Au Mexique, le Mondial 2026 bouleverse le calendrier scolaire et suscite la controverse
Le gouvernement mexicain propose de terminer l’année scolaire 40 jours plus tôt, officiellement en raison de la canicule et de la Coupe du monde. La présidente temporise face aux critiques.
L’annonce a eu l’effet d’une onde de choc dans les foyers mexicains. Vendredi dernier, le secrétaire à l’Éducation, Mario Delgado, a déclaré que l’année scolaire s’achèverait le 5 juin, soit quarante jours avant la date habituelle, invoquant une double urgence : une vague de chaleur exceptionnelle qui frappe plusieurs États du nord et du centre, et la nécessité de préparer l’accueil des matchs de la Coupe du monde 2026, que le Mexique coorganise avec les États-Unis et le Canada. Le tournoi doit débuter le 11 juin, le Mexique affrontant l’Afrique du Sud à Mexico. Mais très vite, la présidente Claudia Sheinbaum a semblé freiner des quatre fers, qualifiant la mesure de « simple proposition » et rappelant que le calendrier définitif n’était pas arrêté. Ce revirement traduit le malaise d’un pouvoir pris entre les impératifs logistiques d’un événement planétaire et les revendications d’une société où le football suscite une ferveur quasi religieuse mais où l’éducation reste un marqueur social sensible.

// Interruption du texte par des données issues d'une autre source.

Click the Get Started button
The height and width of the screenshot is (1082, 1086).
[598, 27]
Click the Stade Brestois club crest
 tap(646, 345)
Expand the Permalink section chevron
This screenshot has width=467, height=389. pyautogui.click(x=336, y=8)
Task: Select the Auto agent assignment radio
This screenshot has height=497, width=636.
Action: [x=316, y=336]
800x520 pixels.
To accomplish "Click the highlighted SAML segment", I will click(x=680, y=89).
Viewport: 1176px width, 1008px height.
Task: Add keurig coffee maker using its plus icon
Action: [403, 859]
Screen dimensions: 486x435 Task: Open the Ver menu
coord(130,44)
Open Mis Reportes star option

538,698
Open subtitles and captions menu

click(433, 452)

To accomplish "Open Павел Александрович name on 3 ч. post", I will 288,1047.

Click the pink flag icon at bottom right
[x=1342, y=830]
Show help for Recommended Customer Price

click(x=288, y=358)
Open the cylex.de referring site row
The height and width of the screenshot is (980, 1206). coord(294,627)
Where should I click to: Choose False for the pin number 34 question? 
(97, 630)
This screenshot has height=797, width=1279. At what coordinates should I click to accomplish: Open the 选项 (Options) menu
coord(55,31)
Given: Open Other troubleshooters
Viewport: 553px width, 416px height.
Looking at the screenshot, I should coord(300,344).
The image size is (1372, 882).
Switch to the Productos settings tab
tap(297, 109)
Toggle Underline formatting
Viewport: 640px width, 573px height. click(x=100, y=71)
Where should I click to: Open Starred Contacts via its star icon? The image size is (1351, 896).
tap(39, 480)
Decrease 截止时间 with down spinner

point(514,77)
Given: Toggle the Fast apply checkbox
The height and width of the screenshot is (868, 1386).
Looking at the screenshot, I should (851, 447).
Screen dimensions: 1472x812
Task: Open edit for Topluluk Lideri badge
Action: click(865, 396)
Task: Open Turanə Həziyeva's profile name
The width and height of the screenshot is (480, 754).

La grogne est montée des associations de parents d’élèves et des syndicats enseignants, qui dénoncent un précédent dangereux. Au-delà de la perte de jours de classe, c’est le principe même de subordonner le rythme scolaire à un spectacle sportif qui est contesté. Dans un pays où les inégalités d’accès à l’éducation sont déjà criantes, cette décision pourrait creuser davantage le fossé entre les familles capables d’organiser une garde express et celles qui en sont dépourvues. Pour tenter d’apaiser les esprits, Delgado a évoqué la possibilité d’avancer la rentrée prévue au 31 août, mais cette compensation n’a pas convaincu les critiques, qui y voient un simple déplacement du problème. Par ailleurs, la canicule – qui a déjà contraint plusieurs États à suspendre les cours par intermittence – rend la mesure plus défendable sur le plan sanitaire, mais l’argument climatique semble avoir été instrumentalisé pour justifier une décision dont le motif réel est l’organisation du Mondial.
À l’étranger, les réactions sont contrastées. Au Canada, autre pays hôte avec les États-Unis, les autorités scolaires ont observé avec attention cette annonce, mais aucun changement comparable n’a été officiellement envisagé. Les provinces francophones, comme le Québec, rappellent que leur calendrier est déjà ajusté pour les grands événements, mais jamais au détriment du nombre minimal de jours de classe. Sur le continent africain, où le football est roi, certains médias s’interrogent sur le précédent ainsi créé : demain, des pays africains candidats à l’organisation de compétitions majeures pourraient-ils eux aussi sacrifier l’école sur l’autel du sport ? En Europe, des voix s’élèvent pour dénoncer une dérive où la marchandisation des méga-événements empiète sur les droits fondamentaux, tandis que d’autres soulignent que la France, lors de l’Euro 2016, avait déjà adapté les horaires scolaires dans certaines villes hôtes, mais à une échelle bien moindre.
Au-delà de la polémique immédiate, cette affaire révèle les tensions croissantes entre les impératifs climatiques, les attentes populaires et les obligations éducatives dans un monde où les grands rendez-vous sportifs imposent leur loi. Le Mexique devra trouver un équilibre entre la ferveur footballistique et la nécessité de former sa jeunesse. Alors que la présidente Sheinbaum temporise, le débat, lui, ne fait que commencer – et il pourrait bien influencer la manière dont les futures nations hôtes concilieront passion sportive et devoir d’éducation.